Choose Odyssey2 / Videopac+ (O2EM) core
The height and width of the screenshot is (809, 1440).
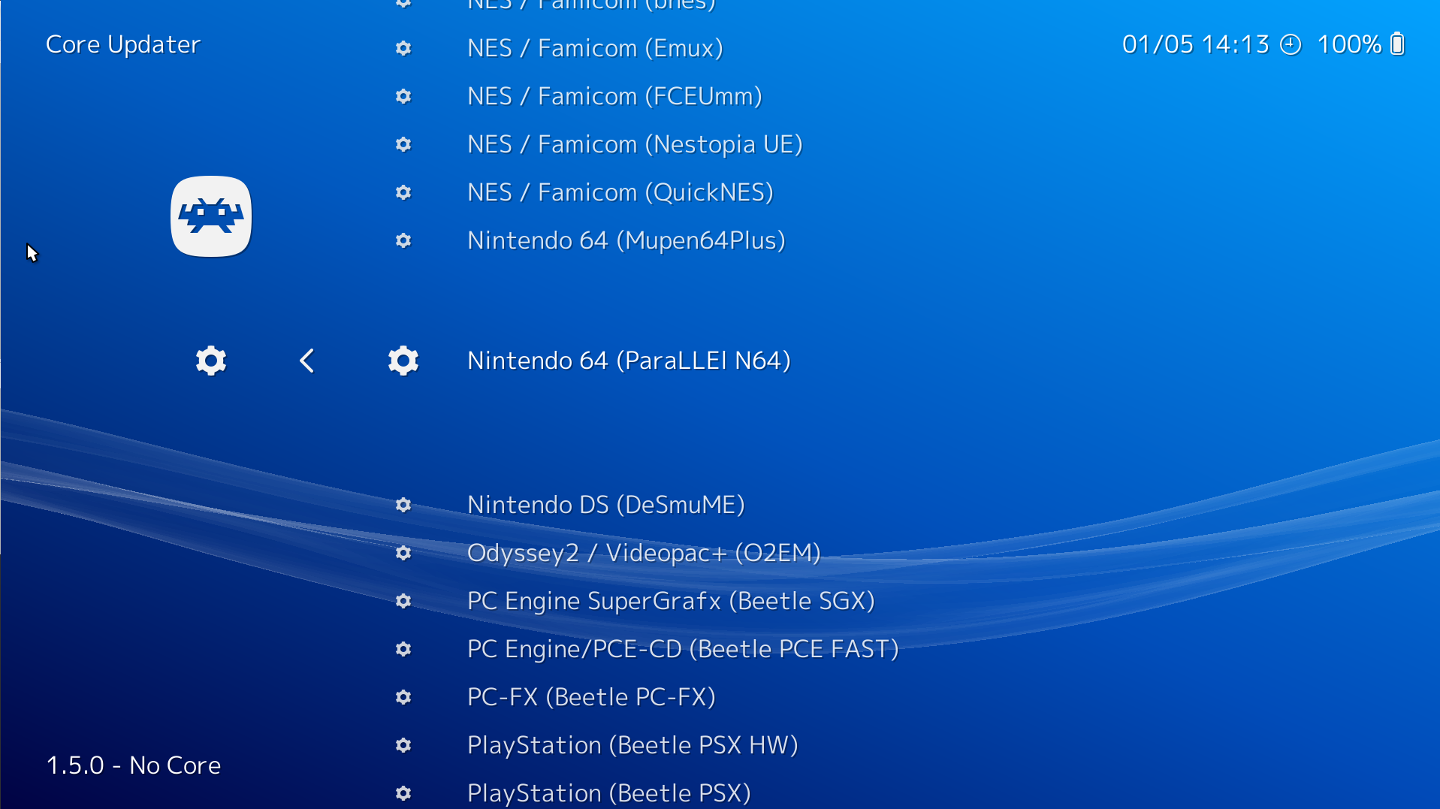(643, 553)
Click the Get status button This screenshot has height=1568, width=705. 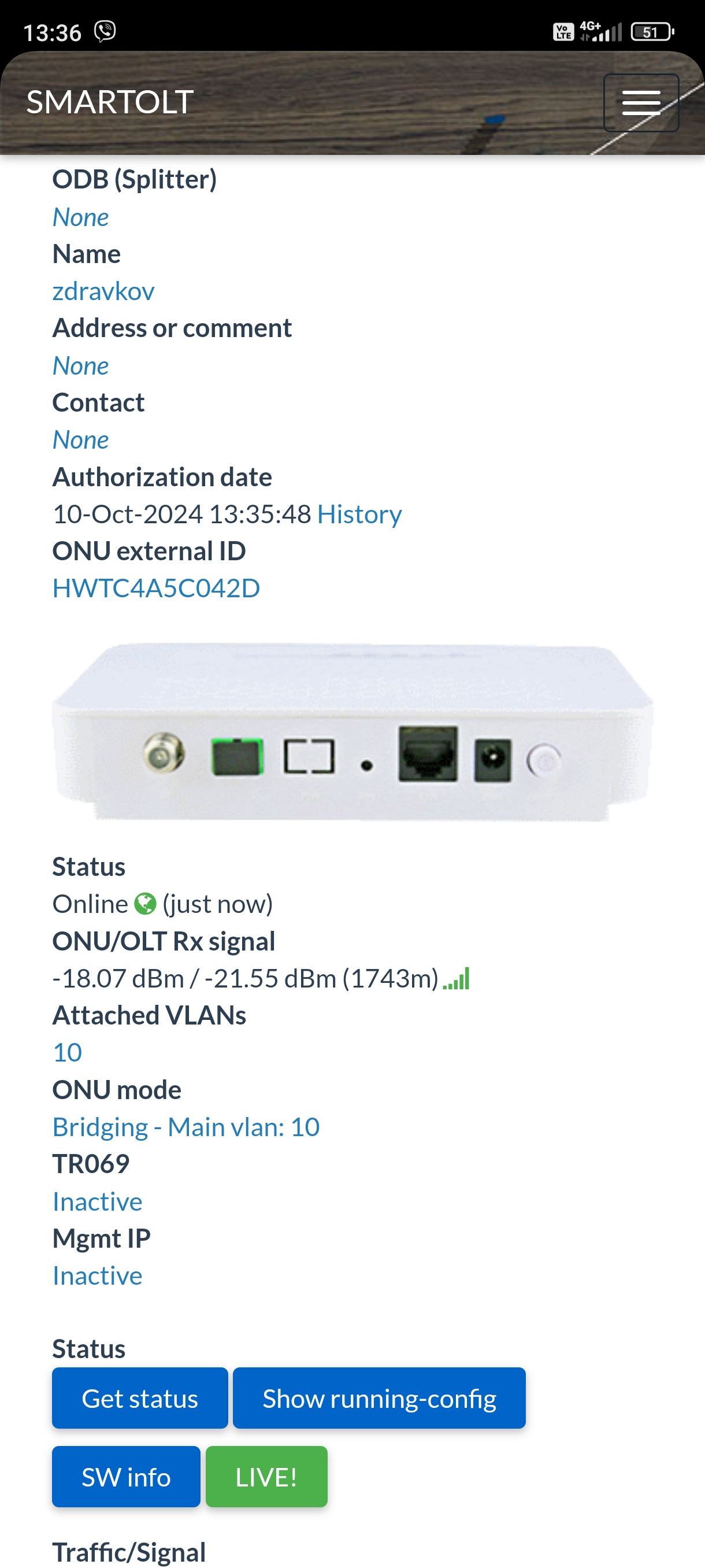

...

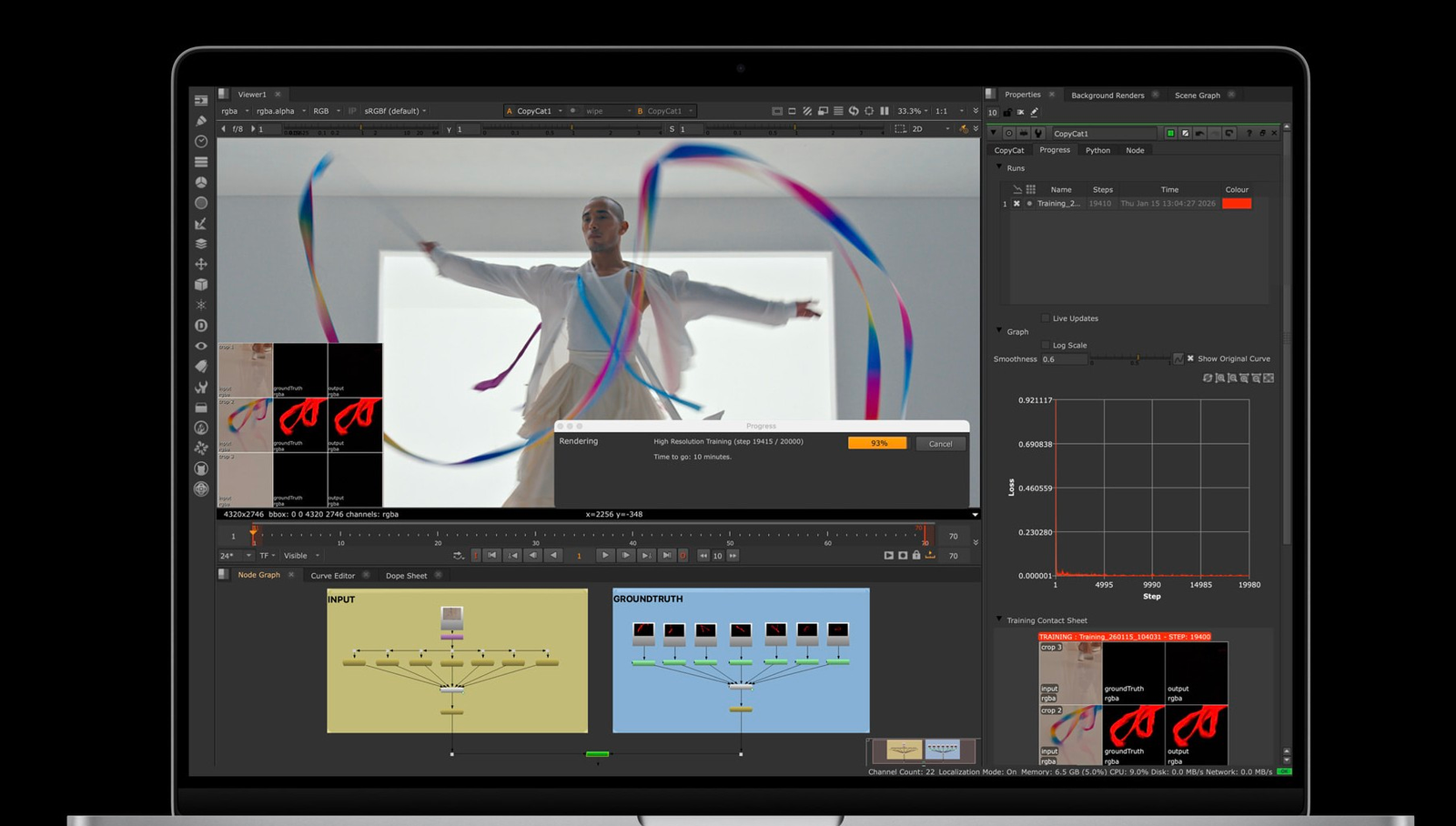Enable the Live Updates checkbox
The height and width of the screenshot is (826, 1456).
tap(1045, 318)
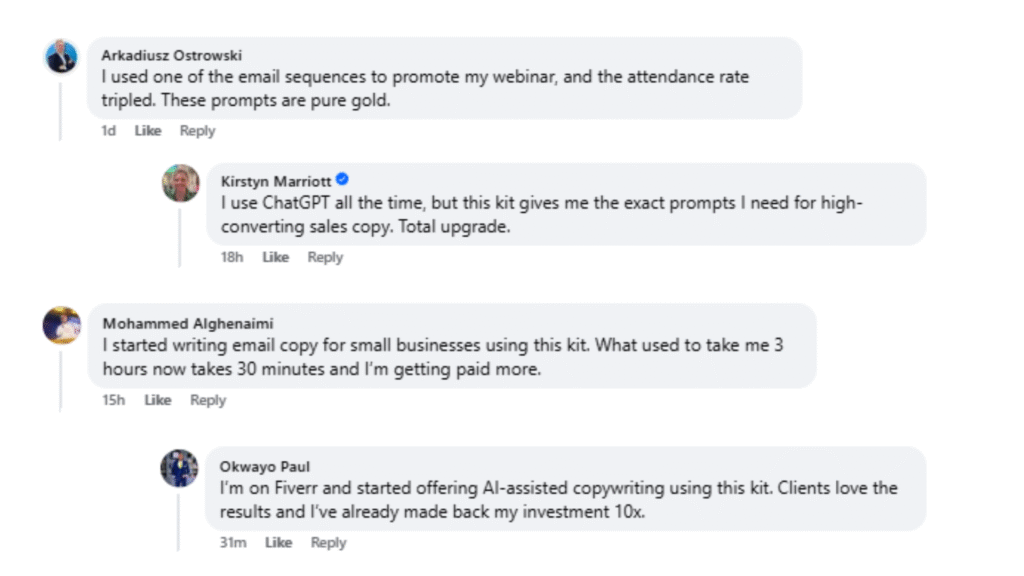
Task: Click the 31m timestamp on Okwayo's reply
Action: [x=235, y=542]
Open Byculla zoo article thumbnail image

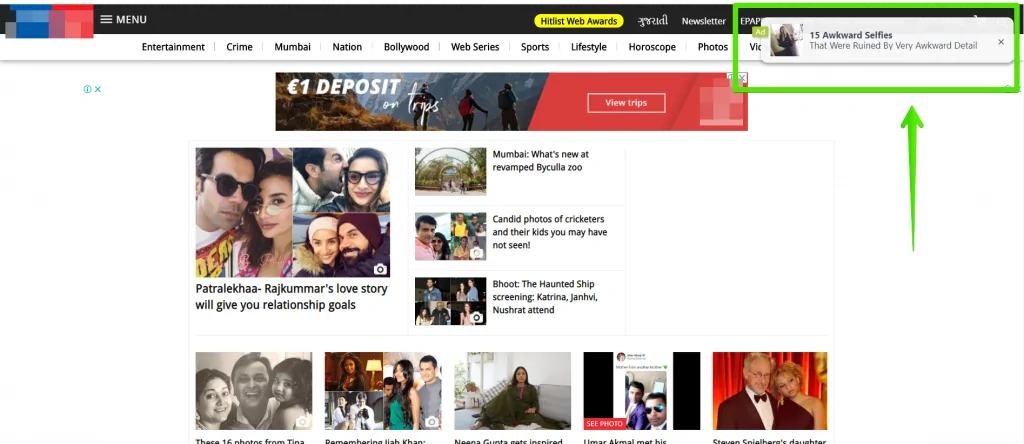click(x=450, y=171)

==

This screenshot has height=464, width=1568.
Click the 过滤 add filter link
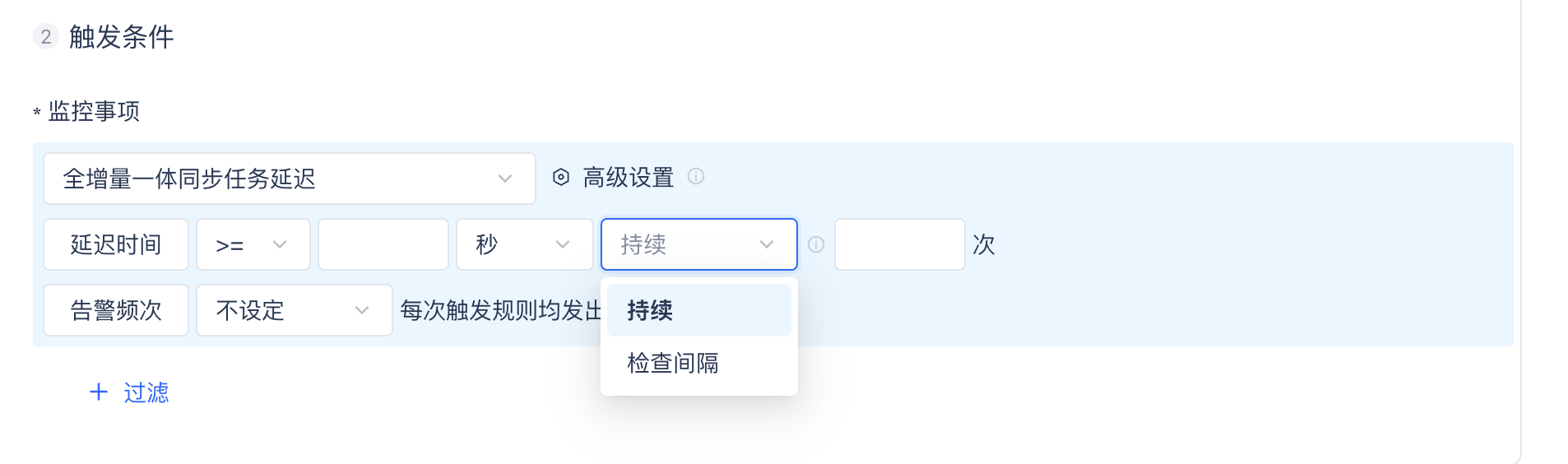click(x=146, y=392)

| About this task |
Above are the records. Copy only the lines from the one with "Choose Odyssey2 / Videopac+ (O2EM) core" through the one with "Click the Get", exactly, with no pictures.

| Written solution |
Choose Odyssey2 / Videopac+ (O2EM) core
The height and width of the screenshot is (809, 1440).
(643, 553)
Click the Get status button This screenshot has height=1568, width=705. 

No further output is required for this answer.